- [TAREA SOLICITADA A]: Enumere todos los nombres propios que aparecen en el cuerpo del texto extractado sobre la contagión, en el orden en que figuran.
- [TAREA SOLICITADA B]:
Responda brevemente, según el texto extractado sobre la contagión:
(i) ¿Qué había comprado el amigo que invitó a cenar al autor en Londres?
(ii) ¿A qué partido votaba ese amigo?
(iii) ¿Por qué causa hacían campaña los votantes que, según el texto, son grupo de riesgo?
- [TAREA SOLICITADA C]: Prosiga el texto extractado sobre la contagión a partir de su última oración.

- [TEXTO EXTRACTADO]:

· · ·

17.3.20

La contagión, 2


Los países responden a sus tópicos. Hace años, cuando la crisis de las vacas locas, en Londres un amigo me invitó a cenar. Había comprado unos lustrosos chuletones. Cuando me vio la cara de circunstancias, me explicó: era entonces cuando más seguro resultaba comer carne de vacuno, y, por supuesto, más barato. Mi amigo era votante laborista, pero le podía esa falta de escrúpulos del racionalismo. Johnson es el liberalismo llevado al extremo ideológico: en términos darwinianos, hay que confiar en la fortaleza de la especie. Claro que la struggle for life no es la misma para un trabajador retirado de Newcastle que para el hijo de aristócratas educado en Eton. Leo por ahí que si algo, poco, le ha parado en su estrategia desalmada es el hecho de que muchos de sus votantes son grupo de riesgo, los mismos que, envueltos en un nacionalismo de tenderete, hacían campaña por el Brexit.

· · ·

- [Entradas de la colección]:
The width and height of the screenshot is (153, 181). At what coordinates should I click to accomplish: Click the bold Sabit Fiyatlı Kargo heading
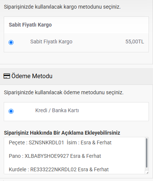30,25
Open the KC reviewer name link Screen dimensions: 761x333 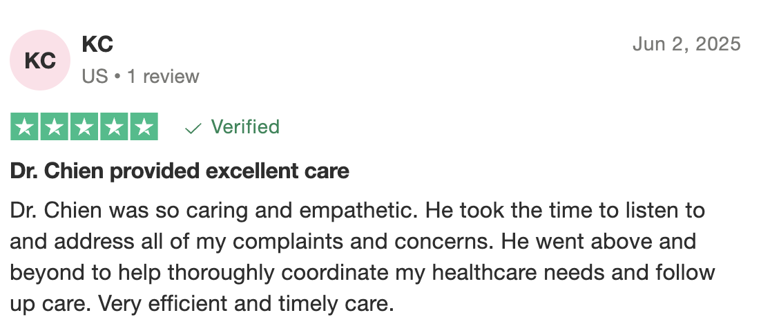[97, 45]
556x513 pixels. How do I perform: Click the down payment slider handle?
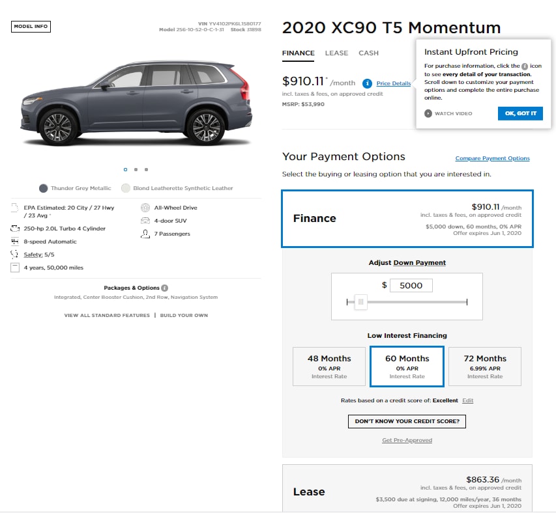(360, 302)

· · ·

- [RESPUESTA ESPERADA A]: Londres, Johnson, Newcastle, Eton, Brexit

- [RESPUESTA ESPERADA B]:
(i) Unos lustrosos chuletones.
(ii) Era votante laborista.
(iii) Por el Brexit.

- [RESPUESTA ESPERADA C]:
El liberalismo es así. Si hay que desdecirse de Darwin (ayer dieron unas tímidas recomendaciones) queda el factor de la conveniencia. Si falla la estrategia, queda el ollazo. Robinson sobrevive porque es un privilegiado y un tramposo, con el barco encallado y repleto de alimentos no perecederos, granos de diferentes clases y pólvora seca. Así cualquiera. Y, sin embargo, le creyeron. El modelo real, el marinero Selkrik, pasó cuatro años aislado y se volvió loco. Robinson estuvo veintiocho y como si nada. 
De la misma manera hay quien cree en Johnson, o más bien cree ser igual de privilegiado que Johnson, y por lo tanto inmune. Hay que agradecer, sin embargo, que hayan planteado la cuestión en toda su crudeza: ¿qué es mejor, no lesionar la economía o perder a un puñado de ancianos que ya son un lastre para el sistema? A los países del sur esto nos parece una salvajada. Para los dissenters no es más que un punto de vista, tan natural como su oposición a la Ley de pobres que defendía Dickens en sus novelas.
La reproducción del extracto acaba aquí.